Alick Laidlaw Buchanan-Smith (8 April 1932 – 29 August 1991) was a Scottish Conservative and Unionist politician.

The second son of Alick Buchanan-Smith, Baron Balerno and Mary Kathleen Smith, he was educated at Edinburgh Academy, Glenalmond College, Pembroke College, Cambridge and University of Edinburgh. He was commissioned into the Gordon Highlanders and did his National Service from 1951.

He was unsuccessful parliamentary candidate for West Fife in 1959, and sat as member for North Angus and Mearns from 1964 to 1983 and for Kincardine and Deeside from 1983 until his death.

He was Parliamentary Under-Secretary of State for Scotland from 1970 to 1974, Minister of State for Agriculture, Fisheries and Food from 1979 to 1983, and Minister of State for Energy from 1983 to 1987. He was appointed a Privy Counsellor in 1981.

Following the Conservative's defeat in the February 1974 general election he became Shadow Secretary of State for Scotland under Edward Heath.
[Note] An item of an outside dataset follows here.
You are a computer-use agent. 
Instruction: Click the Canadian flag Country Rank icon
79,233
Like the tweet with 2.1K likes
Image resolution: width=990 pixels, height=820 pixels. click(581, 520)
When Margaret Thatcher succeeded Heath as Conservative leader The Glasgow Herald reported speculation that Buchanan-Smith was one of a group of "top Tories" who might refuse to serve under her. Ultimately he remained in post under Thatcher, but resigned in 1976, along with his junior shadow minister Malcolm Rifkind, when she changed the Conservative Party's policy to oppose Scottish devolution. Subsequently, he led the Conservative contribution to the Yes campaign in the 1979 Scottish devolution referendum.

Although the Conservatives returned to power following the 1979 general election, Buchanan-Smith's successor as Shadow Scottish Secretary, Teddy Taylor, lost his seat. Because Taylor could not be the new Secretary of State for Scotland, there was speculation about who would fill the post. Stuart Trotter, writing in The Glasgow Herald, correctly tipped George Younger, noting that, while Buchanan-Smith had a similar level of experience, the fact that he had resigned over devolution, and his contribution to the Yes campaign in the recent devolution referendum, made his appointment to the Scottish Office "unlikely". However, Trotter correctly predicted that Buchanan-Smith might be offered a ministerial post in another department if Thatcher was aiming to unify the Conservative Party.

In the 1989 Conservative leadership election, Buchanan-Smith was reported to be one of 33 Conservative MPs to vote for Sir Anthony Meyer, the challenger to Margaret Thatcher. Already in poor health, he voted by proxy.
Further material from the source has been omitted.